If $z$ be a complex number, then the minimum value of $\left| z-7 \right|+\left| z \right|$ is
(a) $\dfrac{\sqrt{3}-1}{2}$
(b) $-\sqrt{7}$
(c) $\dfrac{7+\sqrt{2}}{2}$
(d) $7$

Answer 1

Hint: Use the property of modulus of complex number,\[\left| {{z}_{1}} \right|+\left| {{z}_{2}} \right|\ge \left| {{z}_{1}}+{{z}_{2}} \right|\ge \left| {{z}_{1}}-{{z}_{2}} \right|\], assume \[{{z}_{1}}=z-7\] and ${{z}_{2}}=z$. This property of modulus of complex numbers is also called triangle inequality property.

Complete answer:

A complex number is a number that can be expressed in the form of $a+ib$, where $a$ and $b$ are real numbers and $i$ is the solution of the equation ${{x}^{2}}=-1$. Because no real number satisfies this equation, $i$is called an imaginary number.

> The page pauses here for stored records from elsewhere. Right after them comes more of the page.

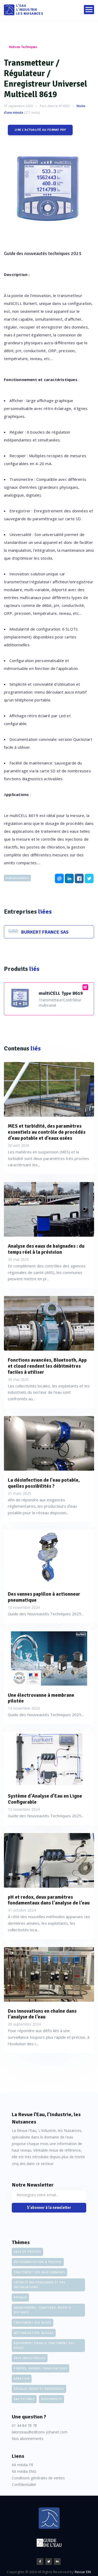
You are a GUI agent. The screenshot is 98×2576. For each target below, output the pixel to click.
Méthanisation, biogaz (34, 2333)
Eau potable (24, 2399)
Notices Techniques (23, 47)
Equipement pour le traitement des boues (44, 2345)
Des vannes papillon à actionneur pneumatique (44, 1597)
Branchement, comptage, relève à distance (42, 2310)
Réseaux (20, 2297)
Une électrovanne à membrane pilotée (41, 1698)
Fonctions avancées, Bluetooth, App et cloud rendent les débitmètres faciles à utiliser (47, 1366)
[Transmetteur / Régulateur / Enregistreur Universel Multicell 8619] (49, 190)
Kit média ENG (24, 2471)
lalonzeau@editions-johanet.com (39, 2431)
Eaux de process (27, 2252)
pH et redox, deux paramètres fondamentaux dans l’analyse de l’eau (49, 1900)
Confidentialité (24, 2484)
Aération (22, 2378)
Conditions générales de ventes (38, 2477)
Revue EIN (83, 2571)
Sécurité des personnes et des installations (39, 2285)
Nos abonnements (27, 2438)
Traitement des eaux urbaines (39, 2272)
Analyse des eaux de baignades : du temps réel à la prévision (46, 1249)
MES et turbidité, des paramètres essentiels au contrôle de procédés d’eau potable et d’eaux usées (46, 1132)
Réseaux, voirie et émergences (39, 2389)
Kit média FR (22, 2464)
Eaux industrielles (29, 2358)
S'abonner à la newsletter (49, 2207)
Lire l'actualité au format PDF (40, 130)
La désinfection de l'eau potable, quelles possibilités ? (44, 1483)
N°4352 (64, 106)
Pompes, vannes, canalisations (40, 2368)
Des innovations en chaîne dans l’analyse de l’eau (42, 2014)
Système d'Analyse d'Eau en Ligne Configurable (45, 1799)
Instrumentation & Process (38, 2262)
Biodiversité (51, 2399)
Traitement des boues (32, 2322)
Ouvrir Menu (89, 9)
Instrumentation (17, 878)
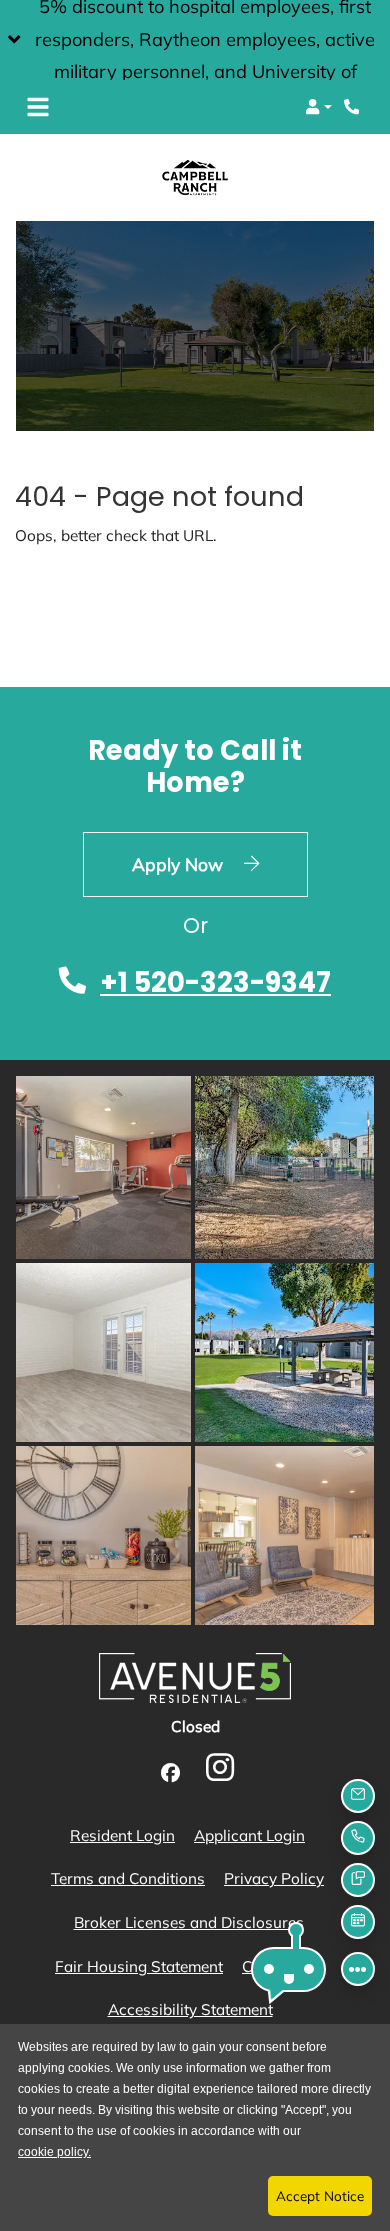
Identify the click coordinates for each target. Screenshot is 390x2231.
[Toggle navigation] (38, 107)
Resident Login (122, 1834)
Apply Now (220, 863)
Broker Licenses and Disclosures (189, 1922)
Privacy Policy (274, 1878)
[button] (195, 40)
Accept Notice (320, 2195)
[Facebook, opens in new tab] (170, 1774)
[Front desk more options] (358, 1969)
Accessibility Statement (190, 2009)
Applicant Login (249, 1834)
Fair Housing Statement (139, 1965)
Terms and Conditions (128, 1878)
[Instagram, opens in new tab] (219, 1772)
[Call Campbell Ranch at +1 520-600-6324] (354, 107)
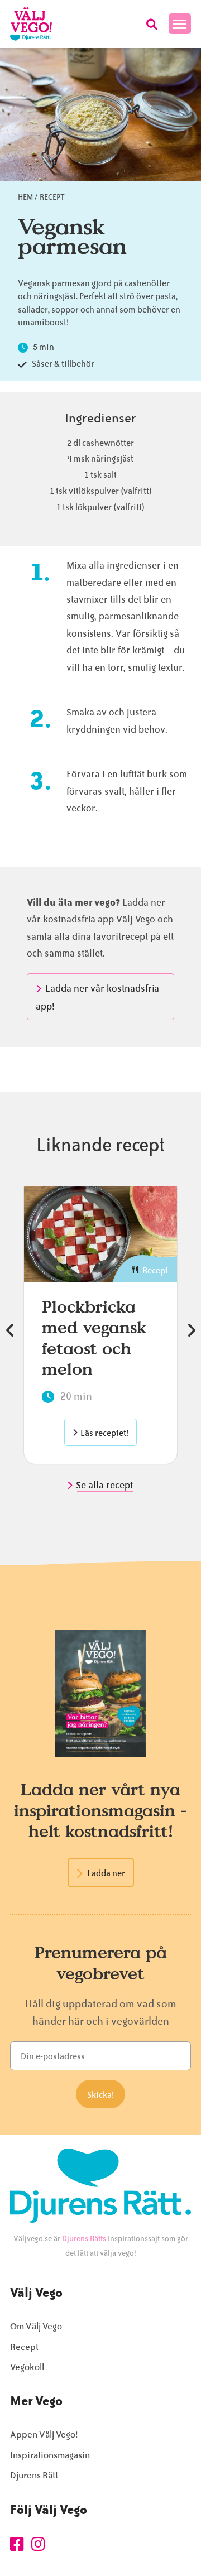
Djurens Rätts (84, 2238)
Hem (25, 197)
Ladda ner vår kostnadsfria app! (97, 997)
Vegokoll (27, 2367)
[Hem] (31, 24)
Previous (10, 1330)
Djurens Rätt (34, 2475)
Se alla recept (105, 1485)
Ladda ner (106, 1873)
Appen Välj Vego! (44, 2434)
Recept (52, 197)
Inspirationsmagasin (50, 2455)
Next (191, 1330)
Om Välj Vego (36, 2326)
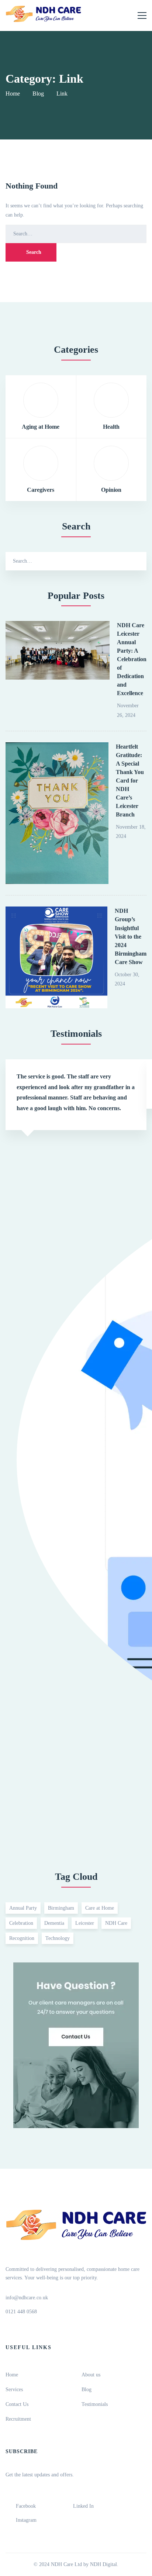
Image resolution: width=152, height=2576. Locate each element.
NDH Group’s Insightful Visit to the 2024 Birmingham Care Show (130, 936)
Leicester (84, 1923)
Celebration (21, 1923)
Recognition (21, 1938)
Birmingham (61, 1908)
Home (13, 93)
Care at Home (99, 1908)
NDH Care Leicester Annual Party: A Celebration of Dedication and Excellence (131, 659)
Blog (38, 93)
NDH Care (116, 1923)
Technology (57, 1938)
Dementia (54, 1923)
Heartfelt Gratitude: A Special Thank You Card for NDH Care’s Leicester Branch (130, 780)
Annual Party (23, 1908)
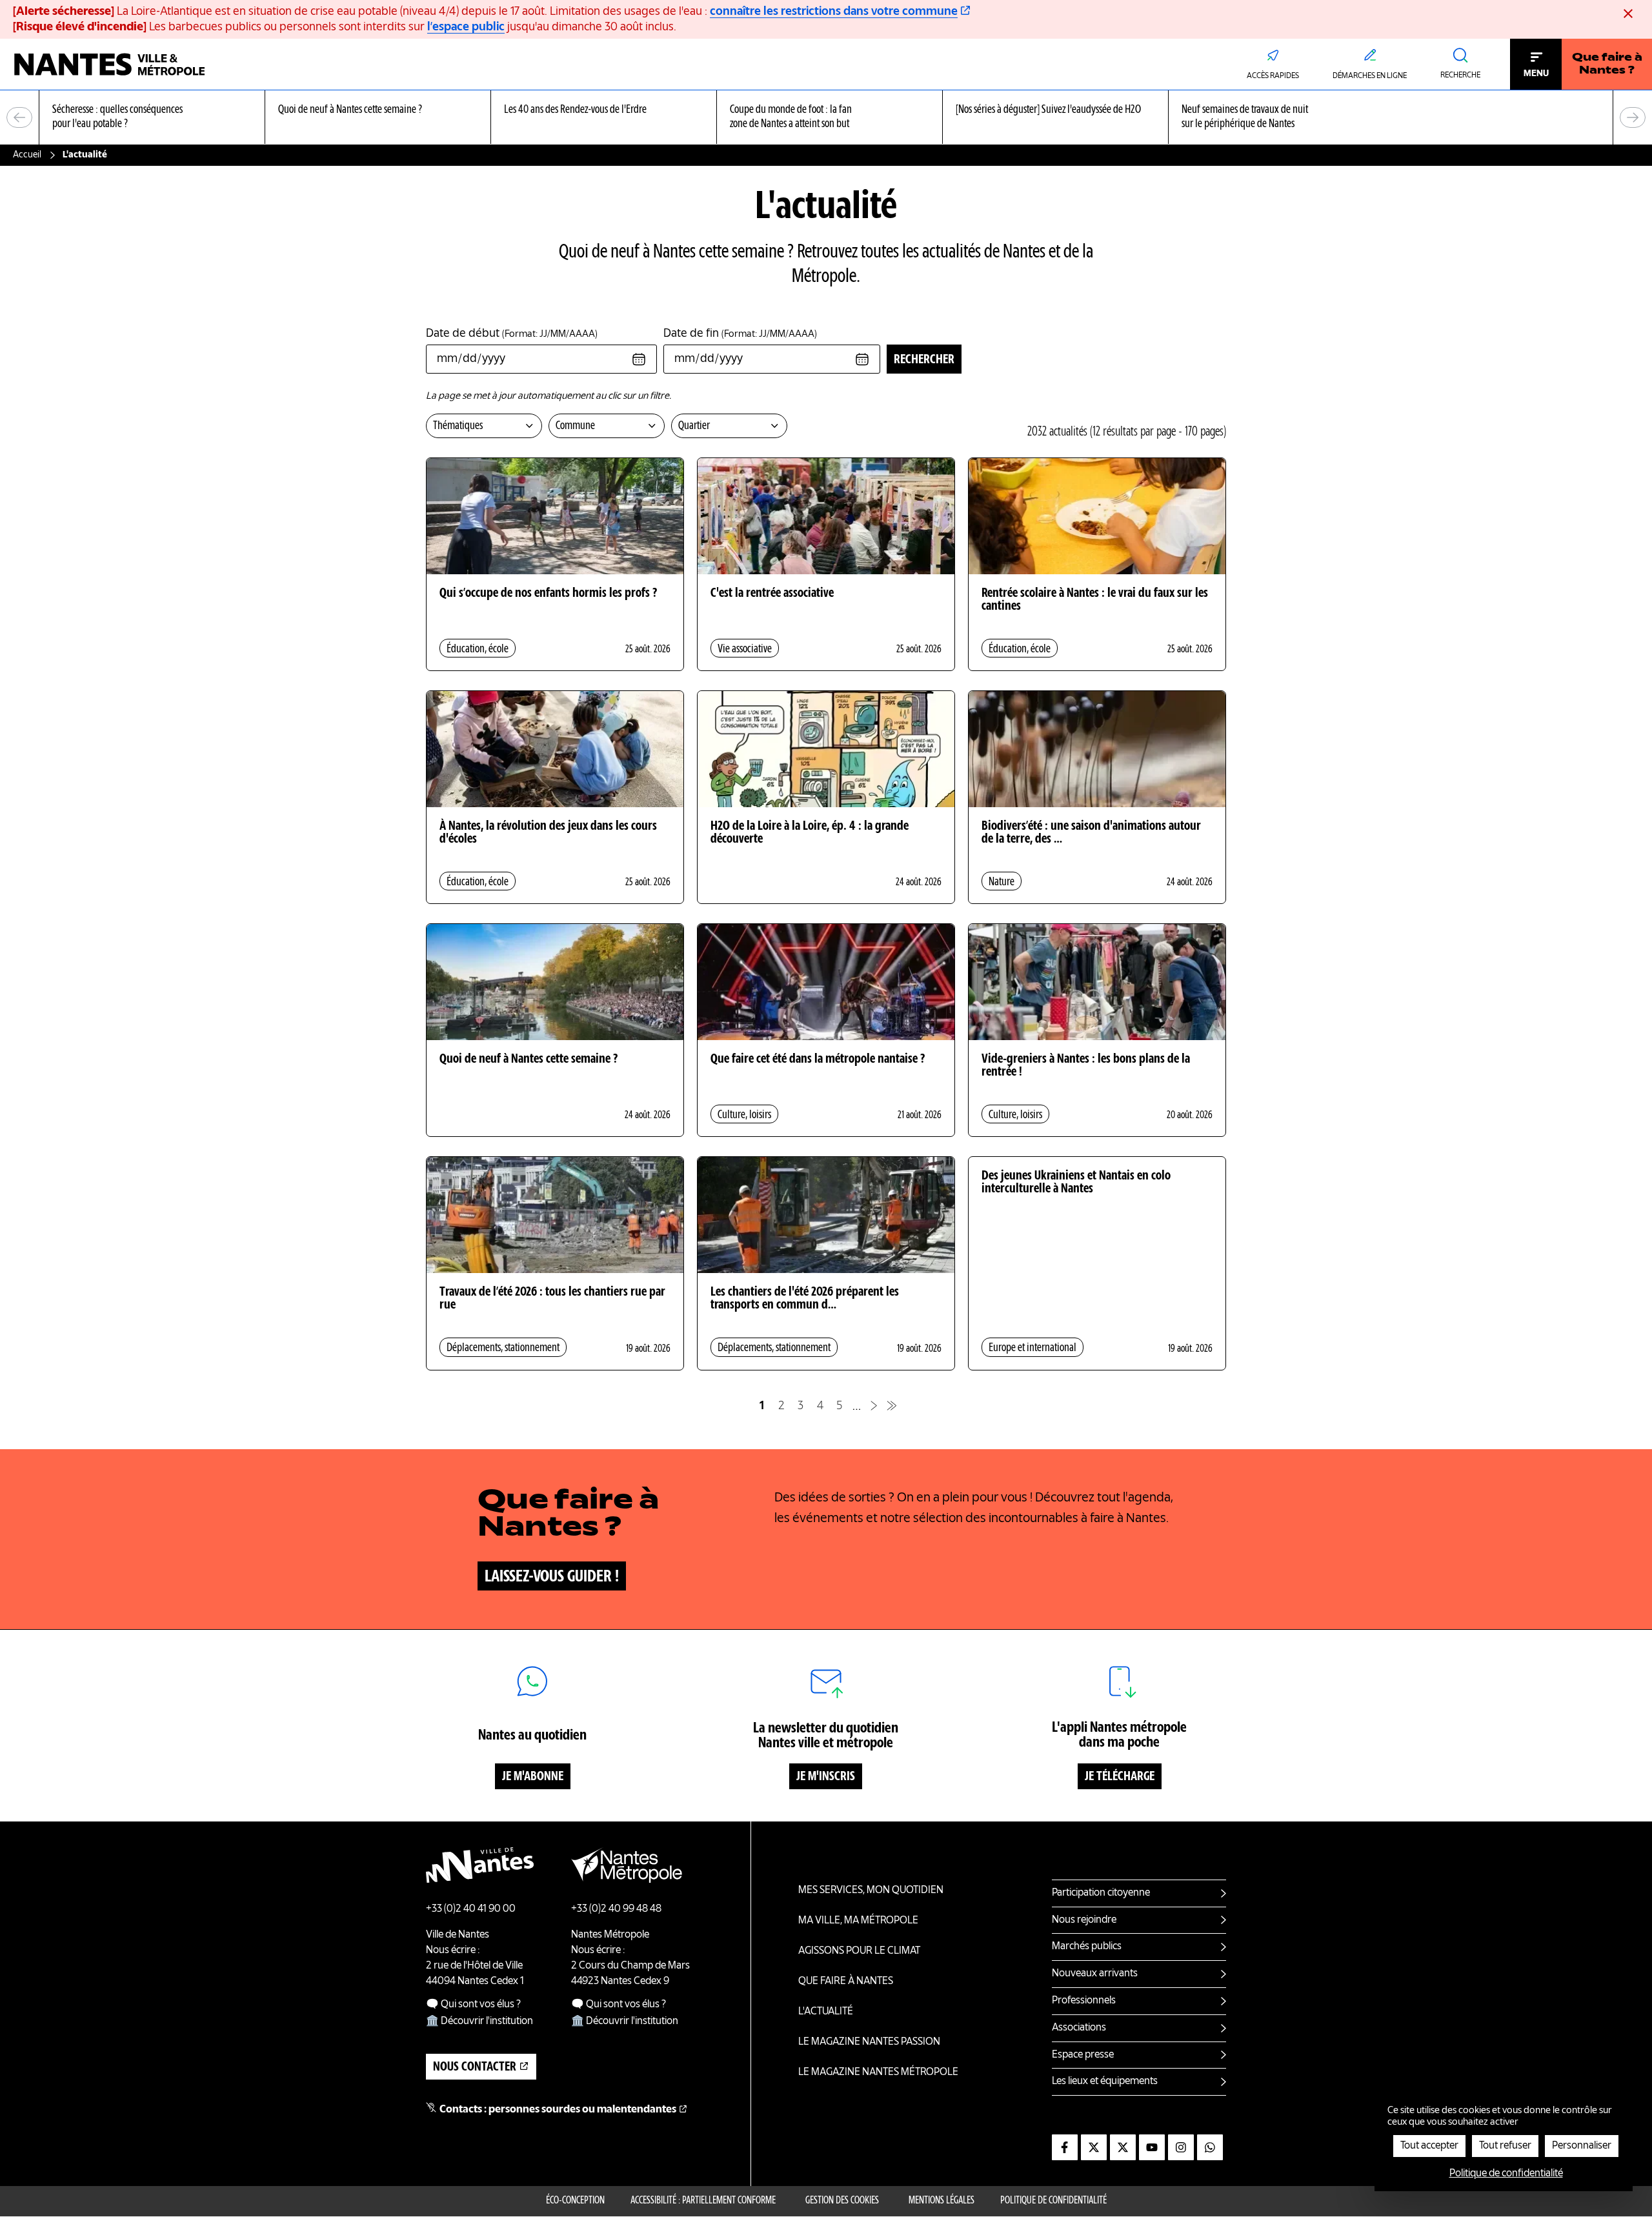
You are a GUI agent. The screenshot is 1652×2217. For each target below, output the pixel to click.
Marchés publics (1087, 1946)
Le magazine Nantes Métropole (878, 2072)
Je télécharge (1119, 1777)
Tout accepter (1429, 2146)
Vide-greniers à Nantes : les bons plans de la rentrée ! (1086, 1066)
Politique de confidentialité (1053, 2201)
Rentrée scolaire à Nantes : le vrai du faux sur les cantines (1095, 600)
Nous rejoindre (1084, 1920)
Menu (1536, 73)
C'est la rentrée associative (772, 593)
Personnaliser (1581, 2146)
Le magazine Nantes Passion (869, 2042)
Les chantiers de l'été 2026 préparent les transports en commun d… (804, 1299)
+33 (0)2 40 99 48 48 (616, 1909)
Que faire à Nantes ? (1607, 64)
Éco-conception (575, 2201)
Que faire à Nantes (845, 1981)
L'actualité (825, 2012)
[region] (826, 117)
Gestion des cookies (842, 2201)
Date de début (512, 333)
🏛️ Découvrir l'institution (479, 2021)
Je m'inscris (825, 1777)
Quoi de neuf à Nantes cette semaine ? (528, 1059)
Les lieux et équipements (1105, 2081)
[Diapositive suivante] (1633, 117)
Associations (1079, 2028)
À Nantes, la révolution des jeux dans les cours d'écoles (548, 833)
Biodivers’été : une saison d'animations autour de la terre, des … (1091, 833)
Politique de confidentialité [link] (1506, 2174)
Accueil (27, 154)
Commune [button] (575, 426)
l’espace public (466, 27)
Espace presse (1083, 2055)
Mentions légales (941, 2201)
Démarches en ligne (1370, 76)
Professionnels (1084, 2001)
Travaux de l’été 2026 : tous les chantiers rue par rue (552, 1299)
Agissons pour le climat (859, 1951)
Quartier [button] (694, 426)
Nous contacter (474, 2067)
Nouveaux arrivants (1095, 1974)
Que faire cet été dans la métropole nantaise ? (817, 1059)
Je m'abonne (532, 1777)
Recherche (1460, 75)
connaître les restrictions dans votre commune (834, 11)
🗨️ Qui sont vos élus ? (473, 2005)
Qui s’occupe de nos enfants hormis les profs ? (548, 593)
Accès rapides (1273, 76)
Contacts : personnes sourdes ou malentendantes (557, 2110)
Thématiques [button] (458, 426)
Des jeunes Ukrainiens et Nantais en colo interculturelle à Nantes (1076, 1183)
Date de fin (740, 333)
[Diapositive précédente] (19, 117)
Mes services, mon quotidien (870, 1890)
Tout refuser (1505, 2146)
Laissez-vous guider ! (552, 1577)
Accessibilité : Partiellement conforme (703, 2201)
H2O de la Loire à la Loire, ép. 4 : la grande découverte (809, 833)
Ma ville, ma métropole (858, 1921)
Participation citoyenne (1101, 1893)
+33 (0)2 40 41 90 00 (471, 1909)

For the complex number, $a+ib$, a is called the real part, and b is called the imaginary part. Complex numbers allow solutions to certain equations that have no solutions in real numbers. For any complex number, $z=x+iy$, the absolute value or modulus of $z$ is denoted $\left| z \right|$ and is defined by: \[\left| z \right|=\sqrt{{{x}^{2}}+{{y}^{2}}}\], where $x\text{ and }y$ are the real and imaginary part of $z$ respectively. When the imaginary part $y$ is zero, this coincides with the definition of the absolute value of the real number $x$.

Now, we come to the question. We have to find the minimum value of complex function given by $\left| z-7 \right|+\left| z \right|$. We know that using triangle inequality we have,\[\left| {{z}_{1}} \right|+\left| {{z}_{2}} \right|\ge \left| {{z}_{1}}+{{z}_{2}} \right|\ge \left| {{z}_{1}}-{{z}_{2}} \right|\], so, minimum value of the function $\left| {{z}_{1}} \right|+\left| {{z}_{2}} \right|$ is $\left| {{z}_{1}}-{{z}_{2}} \right|$.

Therefore, minimum of $\left| z-7 \right|+\left| z \right|$$=\left| (z-7)-z \right|=\left| -7 \right|=7$. Hence, option (d) is the correct answer.

Note: Since modulus of any number is always positive so, $\left| -7 \right|=7$. Don’t get confused that if inside modulus there is a negative number then if we remove modulus the number remains negative. It will always be positive. In other words, we can also say that minima occurs when $z$ becomes zero.